There were a number of improvements I wanted to make. This was initially done for only my personal use, but now I am offering it publicly.
- I refactored the codebase to be modularized, instead of being contained in one large file. This makes extending the code much easier.
- Because all data is browser-side, wiping cache will wipe the data. The user can now preserve their conversations by exporting their session file.
- The settings pane has a button to conduct an API check and let the user know if the API key is working or not.
- Instead of it being hardcoded to use a certain model, the settings pane now queries the API for a list of available models, and the user may select one. The UI will display the currently active model in the side pane.
- In the settings pane you can select a mode: GPT, GPT + Vision, or TTS. The list of available models dynamically filters.
- With a TTS model selected, the settings pane also allows a user to select a Voice model. Then the user can submit text to be converted into an MP3. The resulting message displays a play button and a download button. Note that these are ephemeral: they are only stored in the active session and will no longer work if you reload the page.
- With a Vision model selected, the user can upload one or more images to the API. The UI will dynamically update to expose the image upload button when this mode is selected. The AI will be able to see and tell you about the images.
- A copy button is now present on any message, allowing the user to copy it to their clipboard.
- When using a GPT model, the user can upload a PDF, which is parsed for text entirely browser-side. Then the user may ask the AI questions about the contents of the PDF.
- Just like on the official UI, the user may edit any message. This branches the conversation at that point.
- The conversation now allows the user to safely scroll up while text is streaming in. If the user scrolls back down to the bottom, the chat window snaps back into scrolling mode.
- The UI more closely resembles the official ChatGPT interface, with better icons, avatars, and expanding text areas.
- The API is supposed to send JSON packets for the app to render as incoming text, but sometimes it sends multiple JSON packets in a burst. When multiple JSON packets arrive at once, the original code would error out. Now, the app gracefully unpacks and separates the JSON packets so the text continues to flow.
- While the AI is talking to the user and data is streaming in, the UI won't allow the user to submit a new message. If the user wants to stop the API from talking, they can click the stop button and safely stop the incoming stream.
- In the background, the app will request the API to generate a title for the conversation after the first message is sent. This hidden prompt is now improved so the title is more meaningful and useful.
- The user can now click the edit button on a conversation title and give it a custom title.

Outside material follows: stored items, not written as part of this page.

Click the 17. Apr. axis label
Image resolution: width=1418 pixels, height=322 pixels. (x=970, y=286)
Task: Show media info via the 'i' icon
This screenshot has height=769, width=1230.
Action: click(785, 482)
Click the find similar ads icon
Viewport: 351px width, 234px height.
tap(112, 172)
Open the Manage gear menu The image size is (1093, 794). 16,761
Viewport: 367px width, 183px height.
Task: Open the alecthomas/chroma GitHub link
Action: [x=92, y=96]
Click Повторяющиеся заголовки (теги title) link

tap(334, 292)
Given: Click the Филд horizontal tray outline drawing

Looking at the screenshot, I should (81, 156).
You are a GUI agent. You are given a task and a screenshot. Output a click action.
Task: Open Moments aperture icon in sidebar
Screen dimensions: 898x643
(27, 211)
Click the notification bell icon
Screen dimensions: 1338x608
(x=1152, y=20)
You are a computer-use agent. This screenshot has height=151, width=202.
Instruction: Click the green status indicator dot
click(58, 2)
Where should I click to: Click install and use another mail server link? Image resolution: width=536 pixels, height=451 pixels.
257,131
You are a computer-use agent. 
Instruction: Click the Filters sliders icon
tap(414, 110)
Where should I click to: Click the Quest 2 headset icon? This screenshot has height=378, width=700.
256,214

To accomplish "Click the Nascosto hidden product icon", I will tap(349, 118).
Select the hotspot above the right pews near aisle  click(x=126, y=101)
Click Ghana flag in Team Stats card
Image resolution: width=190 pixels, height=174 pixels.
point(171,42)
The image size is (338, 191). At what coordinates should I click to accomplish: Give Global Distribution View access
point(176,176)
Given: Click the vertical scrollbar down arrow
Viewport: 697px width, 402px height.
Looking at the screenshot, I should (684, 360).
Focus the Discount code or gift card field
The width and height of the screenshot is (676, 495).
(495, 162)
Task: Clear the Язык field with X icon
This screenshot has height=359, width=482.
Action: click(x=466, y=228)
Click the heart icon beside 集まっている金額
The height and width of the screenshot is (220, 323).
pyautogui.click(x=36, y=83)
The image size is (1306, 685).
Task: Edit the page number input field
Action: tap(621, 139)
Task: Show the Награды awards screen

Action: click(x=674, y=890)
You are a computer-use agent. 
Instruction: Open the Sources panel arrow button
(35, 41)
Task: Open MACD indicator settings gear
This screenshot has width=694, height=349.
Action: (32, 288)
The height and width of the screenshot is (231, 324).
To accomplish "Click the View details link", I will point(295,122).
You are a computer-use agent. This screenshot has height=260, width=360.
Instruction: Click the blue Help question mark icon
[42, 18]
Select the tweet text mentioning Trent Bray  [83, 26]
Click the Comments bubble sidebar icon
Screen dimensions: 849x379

The original version had special buttons for "send without history" and "summarize". I removed these as accounting for these edge cases made modularizing the code quite difficult. I also didn't find myself ever making use of them. To "send without history" you can simply start a new conversation. To "summarize" you can simply ask the AI to summarize the conversation. However, now that the code is robustly modularized, someone could add them back in if desired.
Just like the original version, the conversations are stored in the browser cache, and will be lost if the cache is wiped.
I don't necessarily plan to actively support requests, as I forked the original just to improve it for my own needs. Feel free to let me know about bugs, and I might get to it. Otherwise, feel free to fork this or the original and make further improvements.